=== Work required ===
Filter the entries and keep only the lines where the string "button" appears.

______

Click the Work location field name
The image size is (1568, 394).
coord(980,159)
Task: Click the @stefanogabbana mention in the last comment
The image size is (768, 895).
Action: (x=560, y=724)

______

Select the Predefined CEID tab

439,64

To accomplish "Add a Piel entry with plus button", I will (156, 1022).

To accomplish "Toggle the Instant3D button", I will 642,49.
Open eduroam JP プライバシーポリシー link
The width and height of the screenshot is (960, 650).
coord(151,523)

______

=== Response ===
To accomplish "Add a Piel entry with plus button", I will (156, 1022).
To accomplish "Toggle the Instant3D button", I will 642,49.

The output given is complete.